Eddie Glaude Discusses James Baldwin and Begin Again

“In the midst of an ugly Trump regime and a beautiful Baldwin revival, Eddie Glaude has plunged to the profound depths and sublime heights of Baldwin’s prophetic challenge to our present-day crisis.”—Cornel West

We live, according to Eddie S. Glaude Jr., in a moment when the struggles of Black Lives Matter and the attempt to achieve a new America have been challenged by the election of Donald Trump, a president whose victory represents yet another failure of America to face the lies it tells itself about race. From Charlottesville to the policies of child separation at the border, his administration turned its back on the promise of Obama’s presidency and refused to embrace a vision of the country shorn of the insidious belief that white people matter more than others.

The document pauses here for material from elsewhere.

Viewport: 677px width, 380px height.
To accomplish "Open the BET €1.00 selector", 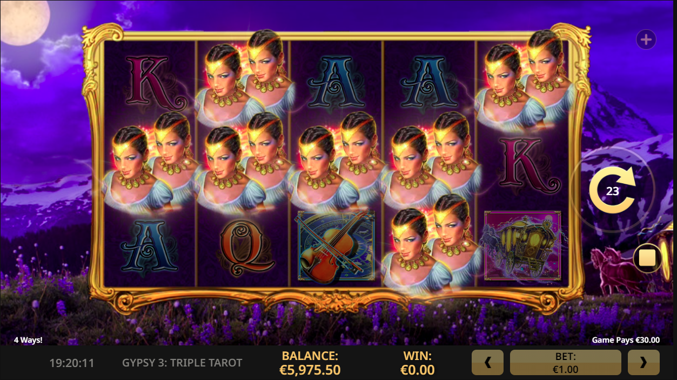I will pos(566,362).
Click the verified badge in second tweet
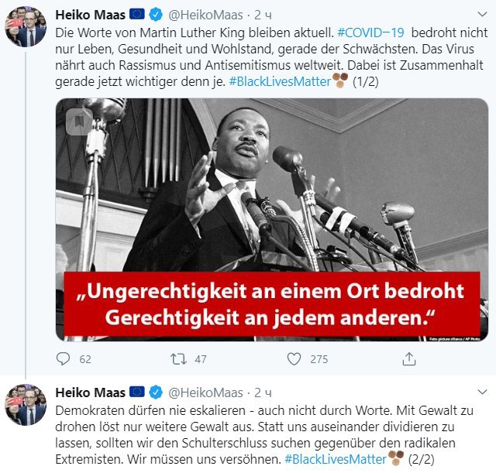Image resolution: width=496 pixels, height=473 pixels. (x=156, y=392)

We have been here before: For James Baldwin, these after times came in the wake of the civil rights movement, when a similar attempt to compel a national confrontation with the truth was answered with the murders of Medgar Evers, Malcolm X, and Martin Luther King, Jr. In these years, spanning from the publication of The Fire Next Time in 1963 to that of No Name in the Street in 1972, Baldwin transformed into a more overtly political writer, a change that came at great professional and personal cost. But from that journey, Baldwin emerged with a sense of renewed purpose about the necessity of pushing forward in the face of disillusionment and despair.

In the story of Baldwin’s crucible, Glaude suggests, we can find hope and guidance through our own after times, this Trumpian era of shattered promises and white retrenchment. Mixing biography—drawn partially from newly uncovered interviews—with history, memoir, and trenchant analysis of our current moment, Begin Again is Glaude’s endeavor, following Baldwin, to bear witness to the difficult truth of race in America today. It is at once a searing exploration that lays bare the tangled web of race, trauma, and memory, and a powerful interrogation of what we all must ask of ourselves in order to call forth a new America.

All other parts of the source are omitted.